→ **Activity**
Filter the data for lines with the word "computer" and copy those lines.

Start of Data for analysis

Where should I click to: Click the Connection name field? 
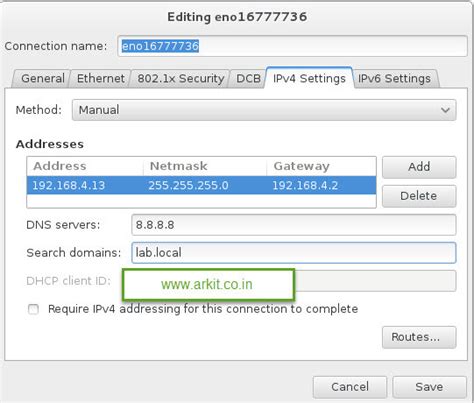292,46
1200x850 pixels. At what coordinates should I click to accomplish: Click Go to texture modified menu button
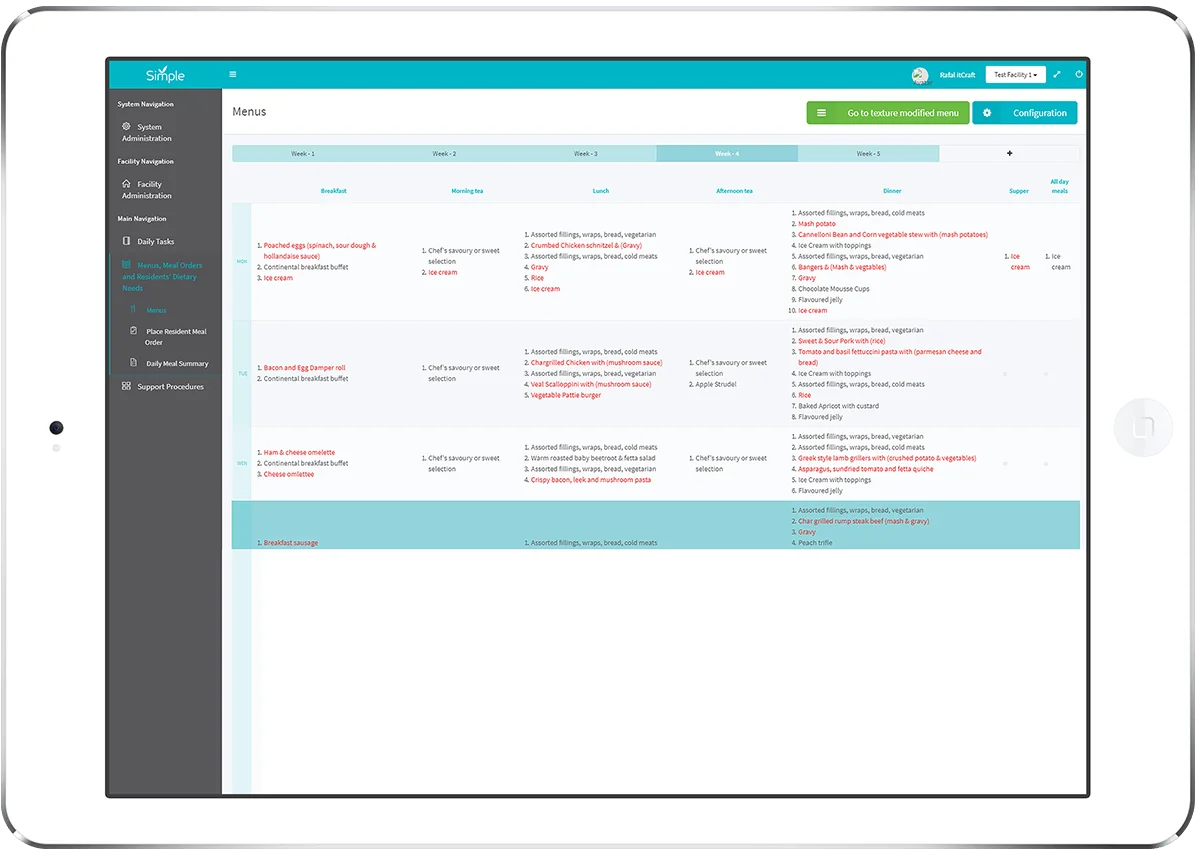(887, 113)
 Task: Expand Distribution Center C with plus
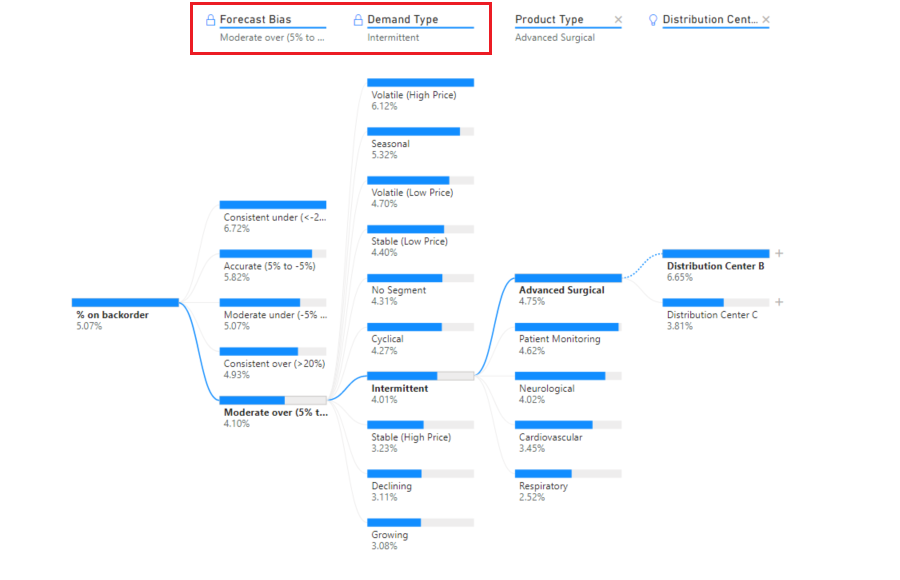tap(779, 302)
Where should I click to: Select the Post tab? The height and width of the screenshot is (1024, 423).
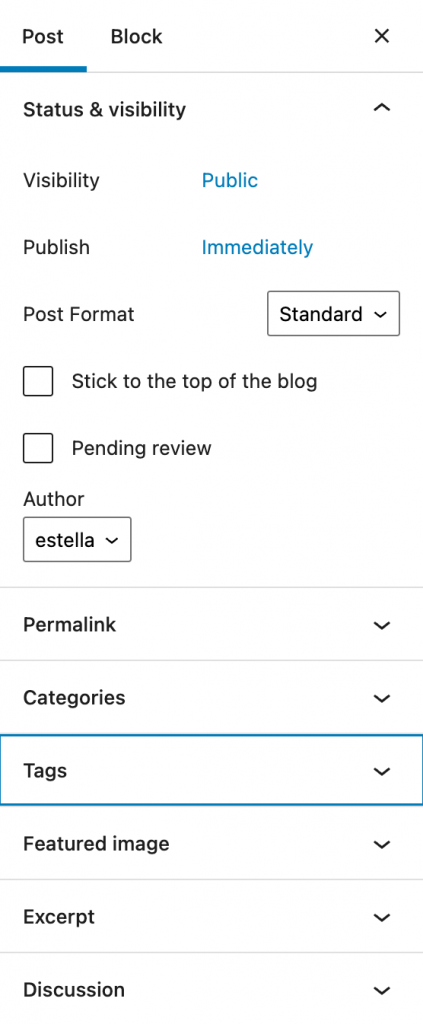point(43,36)

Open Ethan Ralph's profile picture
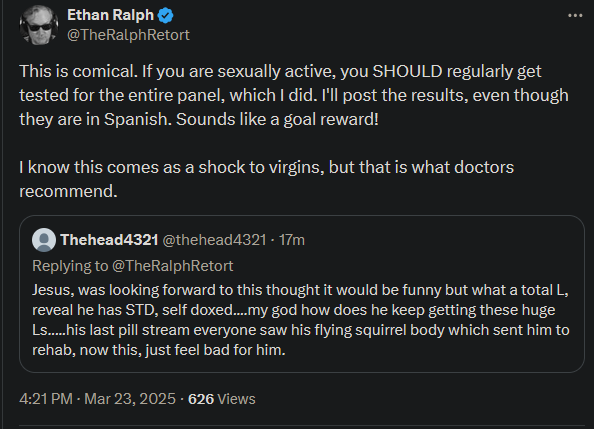coord(39,25)
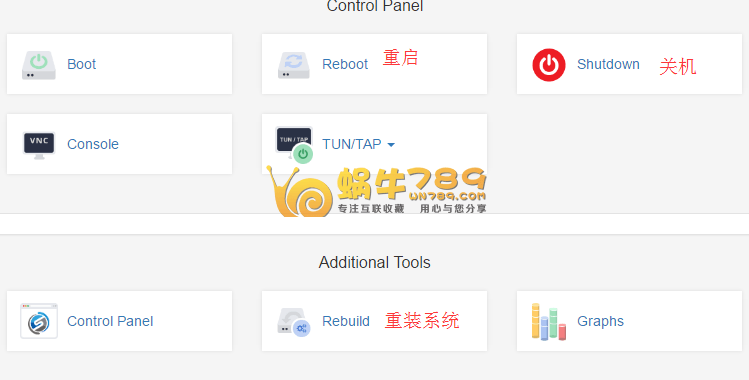
Task: Expand the TUN/TAP dropdown caret
Action: [391, 145]
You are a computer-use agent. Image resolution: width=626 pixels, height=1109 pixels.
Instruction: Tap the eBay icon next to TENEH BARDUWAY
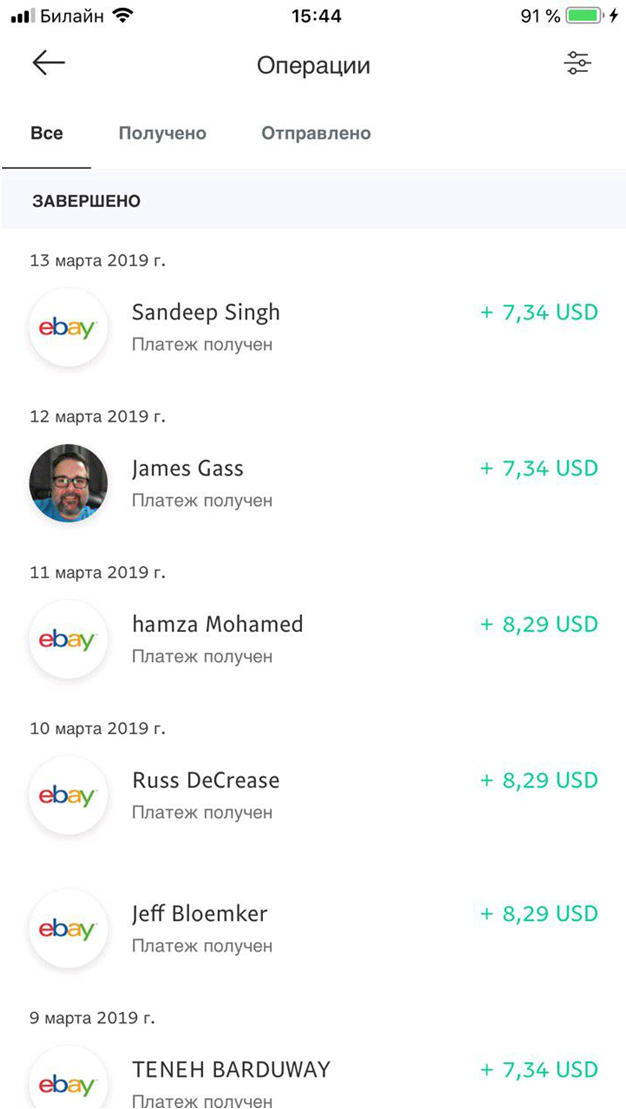click(x=68, y=1078)
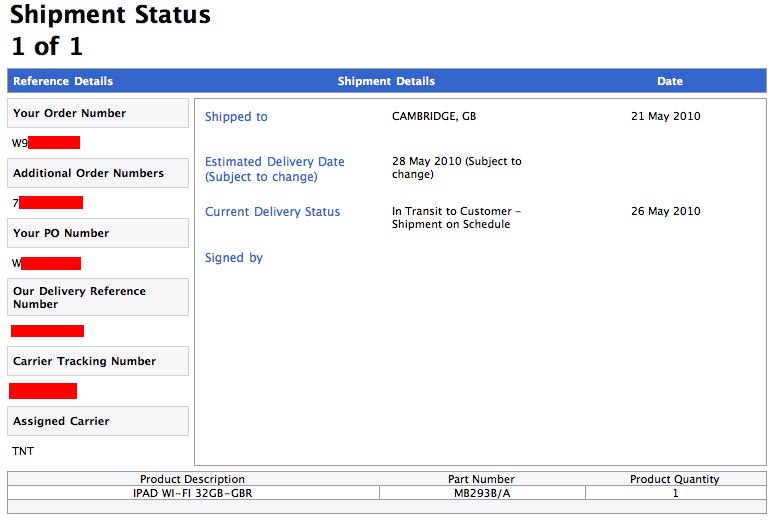Click the Date column header

click(x=670, y=81)
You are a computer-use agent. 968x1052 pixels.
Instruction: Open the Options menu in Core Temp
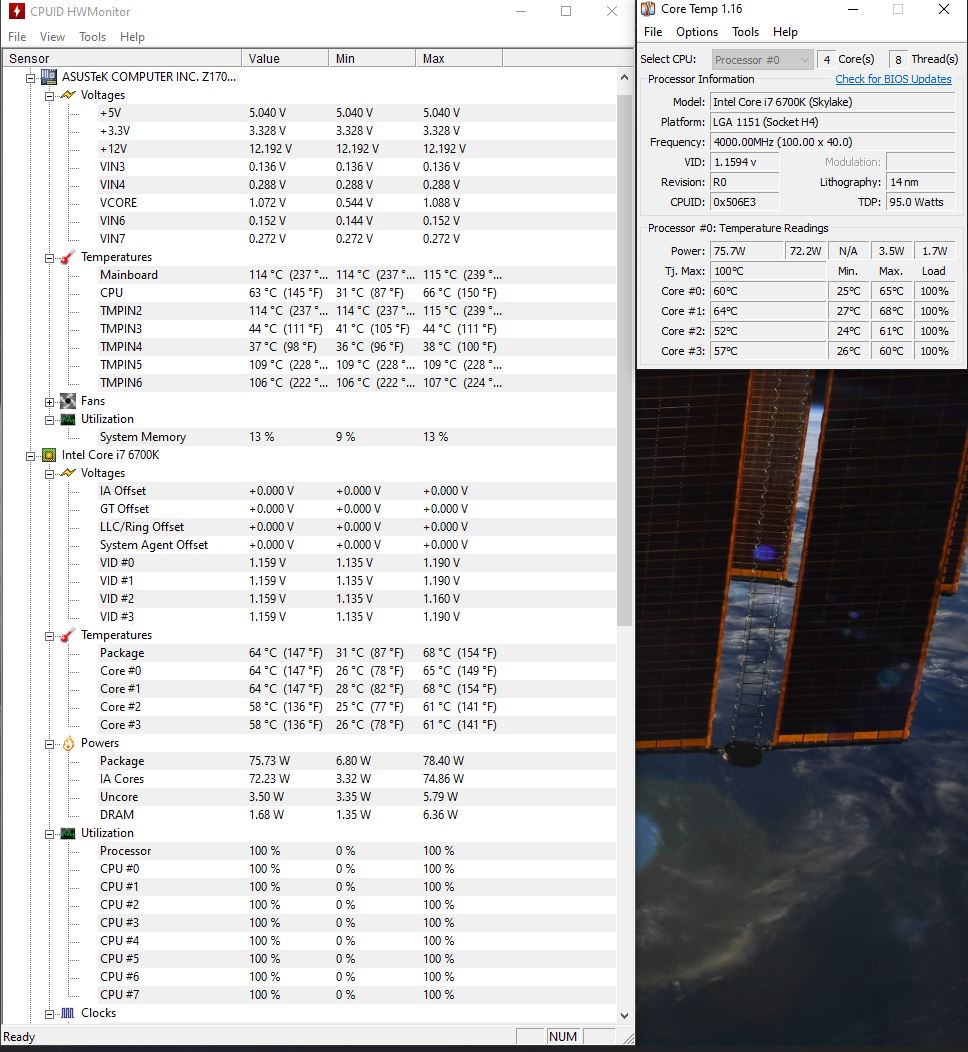click(696, 32)
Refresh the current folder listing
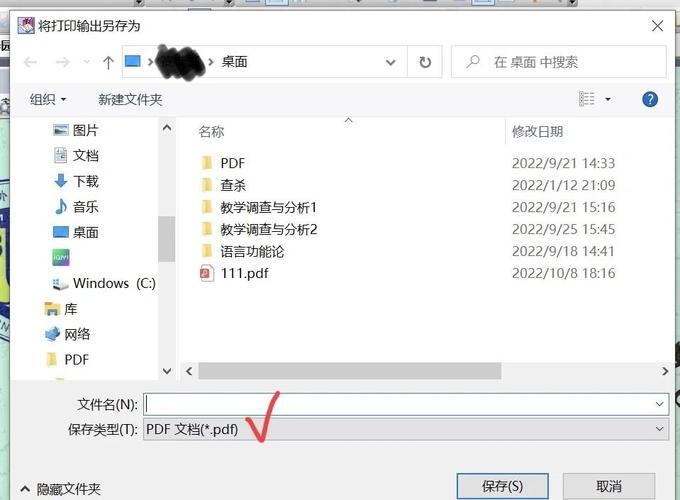This screenshot has height=500, width=680. [425, 62]

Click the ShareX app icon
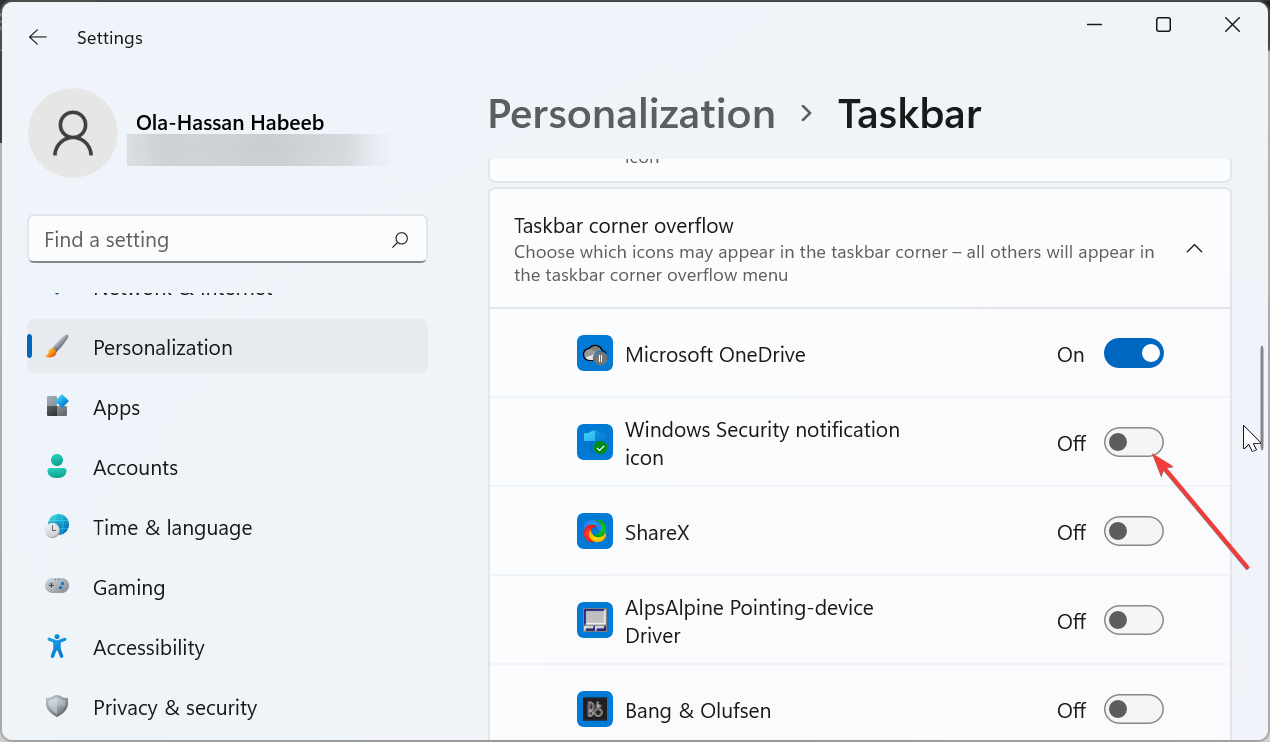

End of Data for analysis

→ **Problem solution**
You are a computer-use agent. Image resolution: width=626 pixels, height=1109 pixels.
You are a computer-use agent. 968x1052 pixels.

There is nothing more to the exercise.